In our study, CTG has high sensitivity and specificity (80% and 78.75%) in predicting foetal distress and NICU admission. Thus, abnormal CTG could diagnose 80% of subjects who had foetal distress and specificity of 78.75% showed that CTG also had a good ability to identify those who did not have foetal distress. There was high negative predictive value of CTG (94.03%), which showed that reactive CTG trace is well correlated with good neonatal outcome. This study was comparable to those of Gupta M etal, in their study, the sensitivity of CTG for NICU admission was 75.7%, specificity was 77.2%, and a high negative predictive value of 84.5% was seen.13 On the other hand, in the study carried out by Bogdanovic Gordana et al, sensitivity and specificity of the pathological CTG records as a diagnostic test of intrauterine asphyxia was 66% and 27% respectively; and the positive predictive value of CTG was 80%.16
In our study, high caesarean section rate among abnormal CTG group might be attributed to firstly, being a tertiary care institute with super-speciality departments most of the patients were high risk and referral cases. Secondly, Further studies are suggested for making decision regarding pregnancy continuation or termination in case CTG remain suspicious for more than 40 minutes as immediate termination of pregnancy was considered in our study which was manifested as more number of caesarean section in this group.
Conclusions
In this study, the following conclusions were drawn:
High negative predictive value of CTG showed that Reactive CTG is more predictive of favourable neonatal outcome.

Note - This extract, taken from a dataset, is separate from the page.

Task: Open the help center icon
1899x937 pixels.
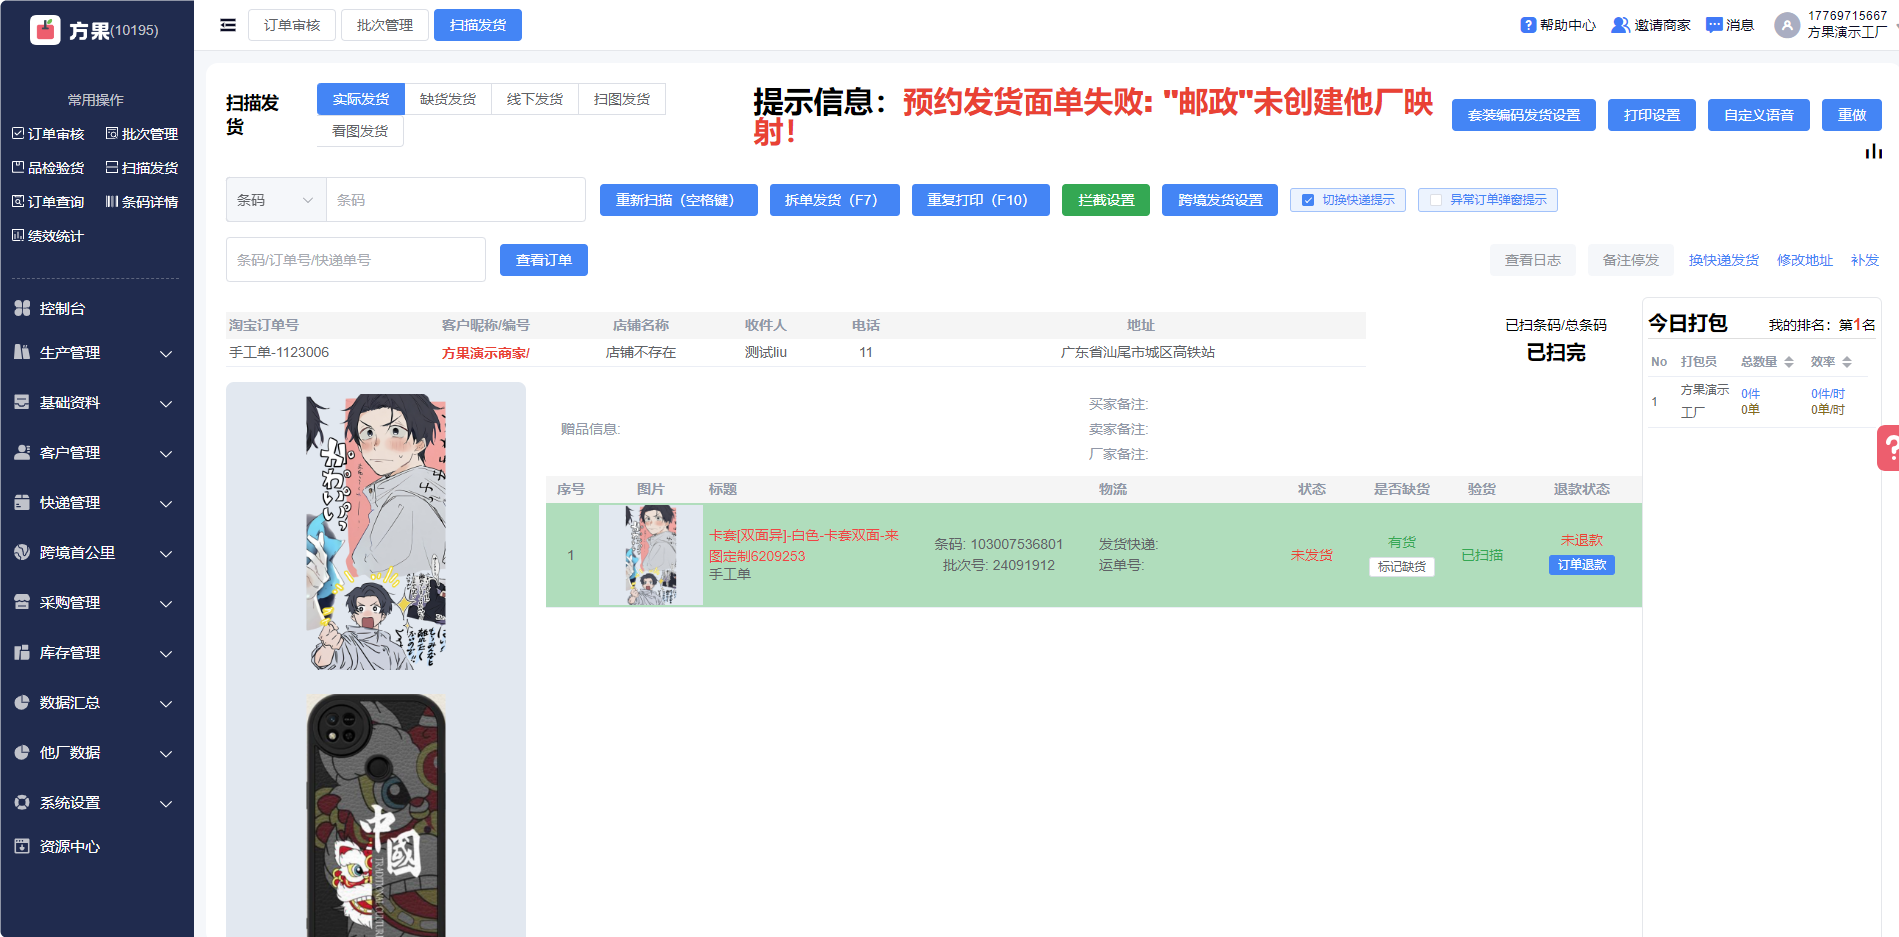Action: click(x=1528, y=25)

Operative interventions in the form of operative vaginal deliveries and caesarean section were observed significantly more among abnormal CTG tracings (suspicious and pathological CTG) group as compared to reactive group.
Pathological CTG tracing is significantly associated with grave neonatal complications (birth asphyxia, RDS, MAS) and NICU admission, hence immediate intervention is required in pathological group.
Neonatal outcomes among suspicious CTG group are more comparable to reactive group and is not much associated with Grave neonatal complications as it was in pathological CTG group.
Suspicious CTG should be followed up more during intrapartum period after correcting underlying causes such as hypotension or uterine hyper stimulation and taking conservative measures. Though close observation is required during intrapartum period but Immediate delivery is not required unless it became pathological.
0verall intrapartum foetal monitoring with CTG serve as a good screening tool for timely identification and rescue of the foetus at risk of adverse neonatal outcomes from intrapartum hypoxic insult.